___ EXTRACTO DEL DOCUMENTO ___
ESPECTáCULOS › CONCLUSIONES DE LA CEREMONIA QUE
CONSAGRO LA HEGEMONIA DE “EL SEÑOR DE LOS ANILLOS”

Hollywood sabe premiar al que le da de comer

La espectacular cosecha de Oscar ubica al monumental film de Peter Jackson al mismo nivel de Ben-Hur (1959) y Titanic (1997). En este reconocimiento unánime está implícito el respaldo a un producto que lleva recaudados 3 mil millones de dólares. La Academia, como la industria cinematográfica, no es tonta: cuando un éxito arrasador no salió de sus entrañas, no tarda en incorporarlo y hacerlo propio.

 Por Luciano Monteagudo

Más allá de que la fiesta, a pesar de los esfuerzos del animador Billy Crystal, fue tan larga y anodina como siempre, con sus tres horas 45 minutos de duración; de que no hubo sorpresas de ninguna especie en la lista de las premiaciones, y de que los discursos arriba del descomunal escenario del Kodak Theater parecieron un repetido e insustancial sermón de agradecimientos (al punto que Charlize Theron, intentando dominar las lágrimas, dedicó el Oscar a la mejor actriz que tenía en sus manos a su... ¡abogado!), vale la pena quizás detenerse a reflexionar qué significa para Hollywood y para el cine en general el triunfo record de El retorno del Rey, la tercera parte de El Señor de los Anillos, que se quedó con todas y cada una de las once estatuillas a las que aspiraba, empezando por mejor película, director, música y guión adaptado, además de un rosario de premios a sus virtudes técnicas.
___ REGISTROS DE DATOS ___
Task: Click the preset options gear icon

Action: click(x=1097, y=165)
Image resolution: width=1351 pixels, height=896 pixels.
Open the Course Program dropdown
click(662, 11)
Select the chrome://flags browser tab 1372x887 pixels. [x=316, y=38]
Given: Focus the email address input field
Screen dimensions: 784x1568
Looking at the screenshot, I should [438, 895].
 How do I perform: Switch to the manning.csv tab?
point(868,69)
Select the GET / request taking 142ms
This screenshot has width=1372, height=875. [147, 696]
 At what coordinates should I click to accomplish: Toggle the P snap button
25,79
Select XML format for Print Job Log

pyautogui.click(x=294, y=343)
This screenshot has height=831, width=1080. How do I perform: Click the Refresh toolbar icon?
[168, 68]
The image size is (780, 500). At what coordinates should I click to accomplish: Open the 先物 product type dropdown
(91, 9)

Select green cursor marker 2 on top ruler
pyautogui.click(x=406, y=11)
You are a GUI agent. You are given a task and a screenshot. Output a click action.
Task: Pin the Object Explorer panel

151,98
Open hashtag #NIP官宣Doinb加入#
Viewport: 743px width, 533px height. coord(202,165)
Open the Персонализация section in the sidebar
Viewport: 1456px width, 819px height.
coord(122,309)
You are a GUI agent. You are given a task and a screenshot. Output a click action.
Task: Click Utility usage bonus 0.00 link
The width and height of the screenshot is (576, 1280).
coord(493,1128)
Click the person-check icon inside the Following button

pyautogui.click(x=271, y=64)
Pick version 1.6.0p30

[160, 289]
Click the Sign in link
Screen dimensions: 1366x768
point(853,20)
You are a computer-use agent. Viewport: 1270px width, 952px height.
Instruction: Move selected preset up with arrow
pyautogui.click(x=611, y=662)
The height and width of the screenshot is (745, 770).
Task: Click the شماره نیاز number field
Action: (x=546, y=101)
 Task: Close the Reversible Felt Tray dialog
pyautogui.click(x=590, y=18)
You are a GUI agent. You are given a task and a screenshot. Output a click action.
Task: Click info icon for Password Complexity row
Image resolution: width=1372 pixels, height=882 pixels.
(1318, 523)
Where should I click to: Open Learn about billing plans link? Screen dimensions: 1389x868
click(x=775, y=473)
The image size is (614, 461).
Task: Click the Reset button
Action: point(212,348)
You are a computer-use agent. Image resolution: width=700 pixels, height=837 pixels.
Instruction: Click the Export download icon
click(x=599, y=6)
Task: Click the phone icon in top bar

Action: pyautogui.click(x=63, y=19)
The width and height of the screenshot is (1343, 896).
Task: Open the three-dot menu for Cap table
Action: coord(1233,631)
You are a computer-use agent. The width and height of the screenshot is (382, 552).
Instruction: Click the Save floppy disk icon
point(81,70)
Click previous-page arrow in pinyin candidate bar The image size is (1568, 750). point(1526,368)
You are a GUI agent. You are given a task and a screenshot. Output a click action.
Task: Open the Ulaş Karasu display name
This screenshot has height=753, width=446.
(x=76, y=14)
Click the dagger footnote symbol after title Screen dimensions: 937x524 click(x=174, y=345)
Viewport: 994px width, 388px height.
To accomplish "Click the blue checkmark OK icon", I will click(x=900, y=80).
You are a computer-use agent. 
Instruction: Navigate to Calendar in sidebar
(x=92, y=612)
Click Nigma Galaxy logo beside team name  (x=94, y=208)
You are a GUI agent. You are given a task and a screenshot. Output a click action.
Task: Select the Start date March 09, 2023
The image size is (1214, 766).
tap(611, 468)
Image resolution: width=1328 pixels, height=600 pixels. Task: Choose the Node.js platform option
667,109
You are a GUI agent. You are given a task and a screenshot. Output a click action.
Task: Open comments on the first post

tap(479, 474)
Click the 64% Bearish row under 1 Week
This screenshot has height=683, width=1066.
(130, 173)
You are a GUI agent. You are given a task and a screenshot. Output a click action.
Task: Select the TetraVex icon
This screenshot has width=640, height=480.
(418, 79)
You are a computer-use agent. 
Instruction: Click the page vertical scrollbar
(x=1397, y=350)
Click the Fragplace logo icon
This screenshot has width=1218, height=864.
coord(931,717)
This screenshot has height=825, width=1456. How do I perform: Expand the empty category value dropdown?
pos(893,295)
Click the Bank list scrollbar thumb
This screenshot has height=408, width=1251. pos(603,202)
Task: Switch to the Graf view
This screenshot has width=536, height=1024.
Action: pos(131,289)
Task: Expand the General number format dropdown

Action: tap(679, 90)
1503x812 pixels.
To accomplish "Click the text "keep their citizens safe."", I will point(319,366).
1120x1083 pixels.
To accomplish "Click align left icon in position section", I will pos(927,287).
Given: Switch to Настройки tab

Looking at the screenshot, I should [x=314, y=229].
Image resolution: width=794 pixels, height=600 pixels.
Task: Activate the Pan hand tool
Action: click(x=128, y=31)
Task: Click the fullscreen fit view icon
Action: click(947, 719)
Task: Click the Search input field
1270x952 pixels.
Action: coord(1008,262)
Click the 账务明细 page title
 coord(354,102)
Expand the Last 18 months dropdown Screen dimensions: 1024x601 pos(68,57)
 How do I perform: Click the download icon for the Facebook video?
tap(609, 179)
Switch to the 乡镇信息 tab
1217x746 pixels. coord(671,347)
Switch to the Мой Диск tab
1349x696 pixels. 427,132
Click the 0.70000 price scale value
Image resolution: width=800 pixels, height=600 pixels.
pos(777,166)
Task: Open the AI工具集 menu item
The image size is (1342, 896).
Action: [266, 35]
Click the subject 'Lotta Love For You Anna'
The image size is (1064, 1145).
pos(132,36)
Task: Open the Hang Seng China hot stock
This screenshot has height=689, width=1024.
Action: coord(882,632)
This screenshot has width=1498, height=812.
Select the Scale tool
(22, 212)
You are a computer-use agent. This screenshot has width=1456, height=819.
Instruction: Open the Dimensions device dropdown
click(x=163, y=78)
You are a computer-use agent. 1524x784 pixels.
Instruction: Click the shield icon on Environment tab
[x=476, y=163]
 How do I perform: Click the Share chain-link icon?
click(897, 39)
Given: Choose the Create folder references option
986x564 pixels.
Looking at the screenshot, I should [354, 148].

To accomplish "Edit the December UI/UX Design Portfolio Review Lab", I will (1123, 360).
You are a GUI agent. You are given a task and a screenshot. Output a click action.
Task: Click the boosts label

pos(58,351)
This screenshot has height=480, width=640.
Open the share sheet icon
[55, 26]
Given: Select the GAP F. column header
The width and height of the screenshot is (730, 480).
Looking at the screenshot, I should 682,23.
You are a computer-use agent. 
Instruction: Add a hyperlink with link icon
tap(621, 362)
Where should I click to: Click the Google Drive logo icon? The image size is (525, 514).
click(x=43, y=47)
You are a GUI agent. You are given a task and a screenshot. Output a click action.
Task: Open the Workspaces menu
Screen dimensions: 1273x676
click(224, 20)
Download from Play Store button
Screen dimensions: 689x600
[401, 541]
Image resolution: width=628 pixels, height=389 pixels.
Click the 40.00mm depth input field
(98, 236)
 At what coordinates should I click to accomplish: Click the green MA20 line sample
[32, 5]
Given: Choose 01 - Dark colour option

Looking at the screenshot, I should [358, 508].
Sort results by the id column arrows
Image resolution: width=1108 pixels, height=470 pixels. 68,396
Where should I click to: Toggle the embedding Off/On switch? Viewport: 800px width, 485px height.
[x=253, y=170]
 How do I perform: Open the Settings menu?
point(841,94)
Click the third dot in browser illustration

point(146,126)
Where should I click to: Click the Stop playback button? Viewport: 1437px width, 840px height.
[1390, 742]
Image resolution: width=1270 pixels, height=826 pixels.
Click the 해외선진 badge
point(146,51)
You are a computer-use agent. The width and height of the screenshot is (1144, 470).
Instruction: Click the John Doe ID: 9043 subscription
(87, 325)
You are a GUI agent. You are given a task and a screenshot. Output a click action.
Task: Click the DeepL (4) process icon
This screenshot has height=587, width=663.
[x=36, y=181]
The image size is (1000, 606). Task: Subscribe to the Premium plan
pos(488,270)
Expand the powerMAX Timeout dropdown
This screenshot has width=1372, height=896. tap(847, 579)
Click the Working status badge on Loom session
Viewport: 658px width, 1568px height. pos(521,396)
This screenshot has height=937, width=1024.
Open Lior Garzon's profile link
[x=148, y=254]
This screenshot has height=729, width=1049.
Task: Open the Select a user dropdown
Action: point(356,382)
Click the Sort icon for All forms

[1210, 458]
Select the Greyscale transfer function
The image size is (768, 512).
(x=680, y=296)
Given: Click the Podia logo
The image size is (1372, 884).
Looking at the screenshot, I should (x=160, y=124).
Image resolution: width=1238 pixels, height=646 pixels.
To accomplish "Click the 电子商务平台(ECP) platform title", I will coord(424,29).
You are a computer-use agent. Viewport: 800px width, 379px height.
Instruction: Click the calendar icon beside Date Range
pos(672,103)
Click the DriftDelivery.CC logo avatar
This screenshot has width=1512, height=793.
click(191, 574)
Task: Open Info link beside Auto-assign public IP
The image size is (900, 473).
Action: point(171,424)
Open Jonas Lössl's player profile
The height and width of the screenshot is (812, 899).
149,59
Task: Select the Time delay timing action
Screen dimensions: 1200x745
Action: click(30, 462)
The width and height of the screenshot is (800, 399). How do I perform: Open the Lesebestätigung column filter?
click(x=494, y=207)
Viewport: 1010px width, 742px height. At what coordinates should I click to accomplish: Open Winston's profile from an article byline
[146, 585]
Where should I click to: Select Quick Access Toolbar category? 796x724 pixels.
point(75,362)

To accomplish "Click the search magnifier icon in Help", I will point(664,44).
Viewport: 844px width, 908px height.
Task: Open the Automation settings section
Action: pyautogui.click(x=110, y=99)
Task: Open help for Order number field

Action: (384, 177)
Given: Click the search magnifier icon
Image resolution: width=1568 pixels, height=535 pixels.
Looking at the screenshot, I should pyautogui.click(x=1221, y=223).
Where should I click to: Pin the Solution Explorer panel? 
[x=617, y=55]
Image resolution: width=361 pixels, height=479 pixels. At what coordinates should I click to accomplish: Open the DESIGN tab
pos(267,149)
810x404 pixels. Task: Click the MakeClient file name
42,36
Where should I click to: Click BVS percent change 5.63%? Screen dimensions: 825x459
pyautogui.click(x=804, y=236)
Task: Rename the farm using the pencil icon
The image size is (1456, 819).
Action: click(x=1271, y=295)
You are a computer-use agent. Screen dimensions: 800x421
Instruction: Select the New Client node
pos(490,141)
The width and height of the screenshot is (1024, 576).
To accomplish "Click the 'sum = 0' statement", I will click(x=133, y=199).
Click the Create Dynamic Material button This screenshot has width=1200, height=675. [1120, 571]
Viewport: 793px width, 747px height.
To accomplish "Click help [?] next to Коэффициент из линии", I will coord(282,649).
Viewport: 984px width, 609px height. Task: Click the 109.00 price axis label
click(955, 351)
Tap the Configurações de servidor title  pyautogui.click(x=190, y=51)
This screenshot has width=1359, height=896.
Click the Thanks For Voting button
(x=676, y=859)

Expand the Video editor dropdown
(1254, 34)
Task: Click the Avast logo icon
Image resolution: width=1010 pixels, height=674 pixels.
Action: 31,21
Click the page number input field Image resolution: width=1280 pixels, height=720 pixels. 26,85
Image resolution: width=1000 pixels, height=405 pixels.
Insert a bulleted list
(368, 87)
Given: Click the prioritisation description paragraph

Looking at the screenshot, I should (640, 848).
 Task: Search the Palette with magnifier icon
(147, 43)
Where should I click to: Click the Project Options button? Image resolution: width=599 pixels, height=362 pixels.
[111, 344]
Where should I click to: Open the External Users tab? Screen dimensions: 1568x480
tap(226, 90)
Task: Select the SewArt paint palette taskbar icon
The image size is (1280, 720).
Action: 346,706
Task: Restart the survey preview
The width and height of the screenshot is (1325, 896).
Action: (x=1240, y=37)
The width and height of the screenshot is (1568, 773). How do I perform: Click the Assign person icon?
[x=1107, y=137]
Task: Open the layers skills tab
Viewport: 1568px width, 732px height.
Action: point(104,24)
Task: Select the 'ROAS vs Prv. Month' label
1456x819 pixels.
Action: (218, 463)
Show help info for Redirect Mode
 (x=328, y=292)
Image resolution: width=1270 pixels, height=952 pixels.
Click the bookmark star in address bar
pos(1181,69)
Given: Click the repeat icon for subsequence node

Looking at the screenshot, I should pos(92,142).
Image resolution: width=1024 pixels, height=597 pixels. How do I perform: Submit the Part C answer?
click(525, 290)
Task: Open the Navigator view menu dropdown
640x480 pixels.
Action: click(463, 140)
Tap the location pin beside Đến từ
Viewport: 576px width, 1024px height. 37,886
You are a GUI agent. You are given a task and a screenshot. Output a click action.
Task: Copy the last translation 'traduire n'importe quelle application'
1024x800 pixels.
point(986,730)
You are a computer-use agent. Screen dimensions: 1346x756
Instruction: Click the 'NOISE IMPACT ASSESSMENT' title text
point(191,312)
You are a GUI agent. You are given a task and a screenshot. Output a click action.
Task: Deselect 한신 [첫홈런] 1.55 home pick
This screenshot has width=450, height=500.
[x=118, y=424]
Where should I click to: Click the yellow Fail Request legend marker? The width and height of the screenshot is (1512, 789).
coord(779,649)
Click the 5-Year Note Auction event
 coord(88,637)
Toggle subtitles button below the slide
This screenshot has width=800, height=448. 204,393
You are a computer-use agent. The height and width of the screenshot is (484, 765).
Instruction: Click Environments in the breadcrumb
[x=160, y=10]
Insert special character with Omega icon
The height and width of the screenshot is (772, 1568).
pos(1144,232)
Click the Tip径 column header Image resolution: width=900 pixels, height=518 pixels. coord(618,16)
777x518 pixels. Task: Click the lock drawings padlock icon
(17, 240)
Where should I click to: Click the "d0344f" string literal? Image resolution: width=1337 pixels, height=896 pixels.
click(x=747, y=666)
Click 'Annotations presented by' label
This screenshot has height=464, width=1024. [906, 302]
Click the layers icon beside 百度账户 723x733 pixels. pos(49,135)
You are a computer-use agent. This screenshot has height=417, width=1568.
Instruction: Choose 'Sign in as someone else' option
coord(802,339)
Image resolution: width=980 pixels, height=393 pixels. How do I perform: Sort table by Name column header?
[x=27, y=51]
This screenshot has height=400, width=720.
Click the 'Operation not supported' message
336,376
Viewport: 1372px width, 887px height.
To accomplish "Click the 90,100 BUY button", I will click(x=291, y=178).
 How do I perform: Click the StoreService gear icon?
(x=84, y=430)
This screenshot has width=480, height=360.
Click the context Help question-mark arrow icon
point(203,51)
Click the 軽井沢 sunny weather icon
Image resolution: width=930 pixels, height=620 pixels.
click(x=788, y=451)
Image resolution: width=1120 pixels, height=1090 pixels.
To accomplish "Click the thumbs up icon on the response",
___
TAREAS REQUERIDAS:
a – Según el artículo sobre los Oscar, ¿cuántas estatuillas obtuvo El retorno del Rey?
b – Explique, de acuerdo con el artículo sobre los Oscar, por qué la Academia premió de manera unánime a la película de Peter Jackson.
c – Cite textualmente el pasaje del artículo sobre los Oscar que comienza con las palabras "ESPECTáCULOS › CONCLUSIONES DE LA" y termina con "y hacerlo propio.".

RESPUESTAS DESARROLLADAS:
a – Once, todas y cada una de las estatuillas a las que aspiraba.

b – El reconocimiento unánime implica respaldar un producto que lleva recaudados 3 mil millones de dólares. La Academia, como la industria cinematográfica, no tarda en incorporar y hacer propio un éxito arrasador, aunque no haya salido de sus entrañas.

c –
ESPECTáCULOS › CONCLUSIONES DE LA CEREMONIA QUE
CONSAGRO LA HEGEMONIA DE “EL SEÑOR DE LOS ANILLOS”

Hollywood sabe premiar al que le da de comer

La espectacular cosecha de Oscar ubica al monumental film de Peter Jackson al mismo nivel de Ben-Hur (1959) y Titanic (1997). En este reconocimiento unánime está implícito el respaldo a un producto que lleva recaudados 3 mil millones de dólares. La Academia, como la industria cinematográfica, no es tonta: cuando un éxito arrasador no salió de sus entrañas, no tarda en incorporarlo y hacerlo propio.